- [WHAT TO DO] Retype the records below so that each one matches exactly.

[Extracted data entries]
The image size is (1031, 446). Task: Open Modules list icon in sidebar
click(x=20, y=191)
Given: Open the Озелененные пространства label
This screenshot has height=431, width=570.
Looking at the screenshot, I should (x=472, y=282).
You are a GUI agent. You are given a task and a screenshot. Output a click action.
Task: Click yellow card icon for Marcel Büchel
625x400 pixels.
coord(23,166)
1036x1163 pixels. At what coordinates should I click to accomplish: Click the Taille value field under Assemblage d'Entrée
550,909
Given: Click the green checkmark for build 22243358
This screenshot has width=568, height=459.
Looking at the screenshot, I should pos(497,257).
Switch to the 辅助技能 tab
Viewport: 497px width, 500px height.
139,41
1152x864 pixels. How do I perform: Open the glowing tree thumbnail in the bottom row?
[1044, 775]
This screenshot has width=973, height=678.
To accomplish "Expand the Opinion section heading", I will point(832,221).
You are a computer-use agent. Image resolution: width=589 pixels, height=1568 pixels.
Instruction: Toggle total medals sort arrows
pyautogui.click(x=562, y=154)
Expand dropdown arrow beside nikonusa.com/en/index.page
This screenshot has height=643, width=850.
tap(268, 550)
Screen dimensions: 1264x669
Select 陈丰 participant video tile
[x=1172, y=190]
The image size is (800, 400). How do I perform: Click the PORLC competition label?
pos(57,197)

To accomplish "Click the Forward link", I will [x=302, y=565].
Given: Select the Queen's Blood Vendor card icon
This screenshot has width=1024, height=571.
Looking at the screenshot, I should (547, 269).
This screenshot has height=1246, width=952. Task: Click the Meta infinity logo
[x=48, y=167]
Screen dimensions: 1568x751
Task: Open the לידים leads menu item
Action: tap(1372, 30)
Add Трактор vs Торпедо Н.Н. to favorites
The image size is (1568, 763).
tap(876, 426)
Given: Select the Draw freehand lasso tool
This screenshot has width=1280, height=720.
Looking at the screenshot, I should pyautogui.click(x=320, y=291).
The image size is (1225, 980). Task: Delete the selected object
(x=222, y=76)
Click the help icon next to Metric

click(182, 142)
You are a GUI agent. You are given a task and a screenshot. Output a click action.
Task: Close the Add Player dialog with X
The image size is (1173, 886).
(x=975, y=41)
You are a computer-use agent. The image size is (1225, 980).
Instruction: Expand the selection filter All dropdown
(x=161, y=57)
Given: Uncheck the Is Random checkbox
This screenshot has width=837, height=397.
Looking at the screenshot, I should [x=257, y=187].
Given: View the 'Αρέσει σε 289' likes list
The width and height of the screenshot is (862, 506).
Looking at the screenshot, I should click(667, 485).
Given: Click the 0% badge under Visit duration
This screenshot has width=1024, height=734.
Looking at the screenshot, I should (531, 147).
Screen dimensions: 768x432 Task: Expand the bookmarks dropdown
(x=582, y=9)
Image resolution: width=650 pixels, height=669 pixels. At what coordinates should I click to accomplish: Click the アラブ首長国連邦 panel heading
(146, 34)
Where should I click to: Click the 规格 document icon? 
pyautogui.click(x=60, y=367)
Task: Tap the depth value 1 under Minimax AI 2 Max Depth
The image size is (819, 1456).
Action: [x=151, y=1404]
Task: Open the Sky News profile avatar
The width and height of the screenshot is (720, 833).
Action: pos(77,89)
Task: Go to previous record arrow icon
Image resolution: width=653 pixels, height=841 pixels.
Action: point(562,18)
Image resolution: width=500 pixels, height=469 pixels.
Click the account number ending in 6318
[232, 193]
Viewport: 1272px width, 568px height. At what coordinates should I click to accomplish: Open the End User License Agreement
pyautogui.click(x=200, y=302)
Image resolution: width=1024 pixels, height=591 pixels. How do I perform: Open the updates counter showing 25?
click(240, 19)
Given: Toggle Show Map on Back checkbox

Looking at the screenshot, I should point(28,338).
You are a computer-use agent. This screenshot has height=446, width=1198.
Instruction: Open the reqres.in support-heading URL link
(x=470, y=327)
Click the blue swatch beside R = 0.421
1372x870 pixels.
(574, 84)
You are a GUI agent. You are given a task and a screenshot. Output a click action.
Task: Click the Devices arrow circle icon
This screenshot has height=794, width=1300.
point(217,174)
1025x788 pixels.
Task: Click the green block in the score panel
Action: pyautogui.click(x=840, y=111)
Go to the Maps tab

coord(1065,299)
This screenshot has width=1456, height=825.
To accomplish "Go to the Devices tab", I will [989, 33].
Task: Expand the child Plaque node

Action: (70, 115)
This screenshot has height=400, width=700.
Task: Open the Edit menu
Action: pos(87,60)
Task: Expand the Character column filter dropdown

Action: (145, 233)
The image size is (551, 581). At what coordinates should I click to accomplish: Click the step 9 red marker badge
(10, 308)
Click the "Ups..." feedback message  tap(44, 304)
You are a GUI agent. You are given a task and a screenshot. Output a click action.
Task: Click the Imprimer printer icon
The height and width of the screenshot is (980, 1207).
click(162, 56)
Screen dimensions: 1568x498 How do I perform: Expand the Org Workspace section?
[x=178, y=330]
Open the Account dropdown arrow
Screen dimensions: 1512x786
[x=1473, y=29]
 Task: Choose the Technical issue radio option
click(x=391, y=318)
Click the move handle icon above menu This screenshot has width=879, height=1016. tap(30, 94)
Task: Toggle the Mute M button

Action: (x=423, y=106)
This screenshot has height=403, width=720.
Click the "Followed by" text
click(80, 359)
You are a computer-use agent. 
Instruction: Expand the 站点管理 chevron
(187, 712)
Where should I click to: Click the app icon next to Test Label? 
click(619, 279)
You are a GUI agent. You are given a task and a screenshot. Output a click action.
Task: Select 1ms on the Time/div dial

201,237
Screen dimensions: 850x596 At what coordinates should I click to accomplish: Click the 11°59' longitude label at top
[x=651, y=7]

- [ANSWER]
The image size is (1031, 446). Task: Open Modules list icon in sidebar
click(x=20, y=191)
Given: Open the Озелененные пространства label
This screenshot has height=431, width=570.
Looking at the screenshot, I should (x=472, y=282).
You are a GUI agent. You are given a task and a screenshot. Output a click action.
Task: Click yellow card icon for Marcel Büchel
625x400 pixels.
coord(23,166)
1036x1163 pixels. At what coordinates should I click to accomplish: Click the Taille value field under Assemblage d'Entrée
550,909
Given: Click the green checkmark for build 22243358
This screenshot has width=568, height=459.
Looking at the screenshot, I should pos(497,257).
Switch to the 辅助技能 tab
Viewport: 497px width, 500px height.
139,41
1152x864 pixels. How do I perform: Open the glowing tree thumbnail in the bottom row?
[1044, 775]
This screenshot has width=973, height=678.
To accomplish "Expand the Opinion section heading", I will point(832,221).
You are a computer-use agent. Image resolution: width=589 pixels, height=1568 pixels.
Instruction: Toggle total medals sort arrows
pyautogui.click(x=562, y=154)
Expand dropdown arrow beside nikonusa.com/en/index.page
This screenshot has height=643, width=850.
tap(268, 550)
Screen dimensions: 1264x669
Select 陈丰 participant video tile
[x=1172, y=190]
The image size is (800, 400). How do I perform: Click the PORLC competition label?
pos(57,197)

To accomplish "Click the Forward link", I will [x=302, y=565].
Given: Select the Queen's Blood Vendor card icon
This screenshot has width=1024, height=571.
Looking at the screenshot, I should (547, 269).
This screenshot has height=1246, width=952. Task: Click the Meta infinity logo
[x=48, y=167]
Screen dimensions: 1568x751
Task: Open the לידים leads menu item
Action: tap(1372, 30)
Add Трактор vs Торпедо Н.Н. to favorites
The image size is (1568, 763).
tap(876, 426)
Given: Select the Draw freehand lasso tool
This screenshot has width=1280, height=720.
Looking at the screenshot, I should pyautogui.click(x=320, y=291).
The image size is (1225, 980). Task: Delete the selected object
(x=222, y=76)
Click the help icon next to Metric

click(182, 142)
You are a GUI agent. You are given a task and a screenshot. Output a click action.
Task: Close the Add Player dialog with X
The image size is (1173, 886).
(x=975, y=41)
You are a computer-use agent. The image size is (1225, 980).
Instruction: Expand the selection filter All dropdown
(x=161, y=57)
Given: Uncheck the Is Random checkbox
This screenshot has width=837, height=397.
Looking at the screenshot, I should [x=257, y=187].
Given: View the 'Αρέσει σε 289' likes list
The width and height of the screenshot is (862, 506).
Looking at the screenshot, I should click(667, 485).
Given: Click the 0% badge under Visit duration
This screenshot has width=1024, height=734.
Looking at the screenshot, I should (531, 147).
Screen dimensions: 768x432 Task: Expand the bookmarks dropdown
(x=582, y=9)
Image resolution: width=650 pixels, height=669 pixels. At what coordinates should I click to accomplish: Click the アラブ首長国連邦 panel heading
(146, 34)
Where should I click to: Click the 规格 document icon? 
pyautogui.click(x=60, y=367)
Task: Tap the depth value 1 under Minimax AI 2 Max Depth
The image size is (819, 1456).
Action: [x=151, y=1404]
Task: Open the Sky News profile avatar
The width and height of the screenshot is (720, 833).
Action: pos(77,89)
Task: Go to previous record arrow icon
Image resolution: width=653 pixels, height=841 pixels.
Action: point(562,18)
Image resolution: width=500 pixels, height=469 pixels.
Click the account number ending in 6318
[232, 193]
Viewport: 1272px width, 568px height. At what coordinates should I click to accomplish: Open the End User License Agreement
pyautogui.click(x=200, y=302)
Image resolution: width=1024 pixels, height=591 pixels. How do I perform: Open the updates counter showing 25?
click(240, 19)
Given: Toggle Show Map on Back checkbox

Looking at the screenshot, I should point(28,338).
You are a computer-use agent. This screenshot has height=446, width=1198.
Instruction: Open the reqres.in support-heading URL link
(x=470, y=327)
Click the blue swatch beside R = 0.421
1372x870 pixels.
(574, 84)
You are a GUI agent. You are given a task and a screenshot. Output a click action.
Task: Click the Devices arrow circle icon
This screenshot has height=794, width=1300.
point(217,174)
1025x788 pixels.
Task: Click the green block in the score panel
Action: pyautogui.click(x=840, y=111)
Go to the Maps tab

coord(1065,299)
This screenshot has width=1456, height=825.
To accomplish "Go to the Devices tab", I will [989, 33].
Task: Expand the child Plaque node

Action: (70, 115)
This screenshot has height=400, width=700.
Task: Open the Edit menu
Action: pos(87,60)
Task: Expand the Character column filter dropdown

Action: (145, 233)
The image size is (551, 581). At what coordinates should I click to accomplish: Click the step 9 red marker badge
(10, 308)
Click the "Ups..." feedback message  tap(44, 304)
You are a GUI agent. You are given a task and a screenshot. Output a click action.
Task: Click the Imprimer printer icon
The height and width of the screenshot is (980, 1207).
click(162, 56)
Screen dimensions: 1568x498 How do I perform: Expand the Org Workspace section?
[x=178, y=330]
Open the Account dropdown arrow
Screen dimensions: 1512x786
[x=1473, y=29]
 Task: Choose the Technical issue radio option
click(x=391, y=318)
Click the move handle icon above menu This screenshot has width=879, height=1016. tap(30, 94)
Task: Toggle the Mute M button

Action: (x=423, y=106)
This screenshot has height=403, width=720.
Click the "Followed by" text
click(80, 359)
You are a computer-use agent. 
Instruction: Expand the 站点管理 chevron
(187, 712)
Where should I click to: Click the app icon next to Test Label? 
click(619, 279)
You are a GUI agent. You are given a task and a screenshot. Output a click action.
Task: Select 1ms on the Time/div dial

201,237
Screen dimensions: 850x596 At what coordinates should I click to accomplish: Click the 11°59' longitude label at top
[x=651, y=7]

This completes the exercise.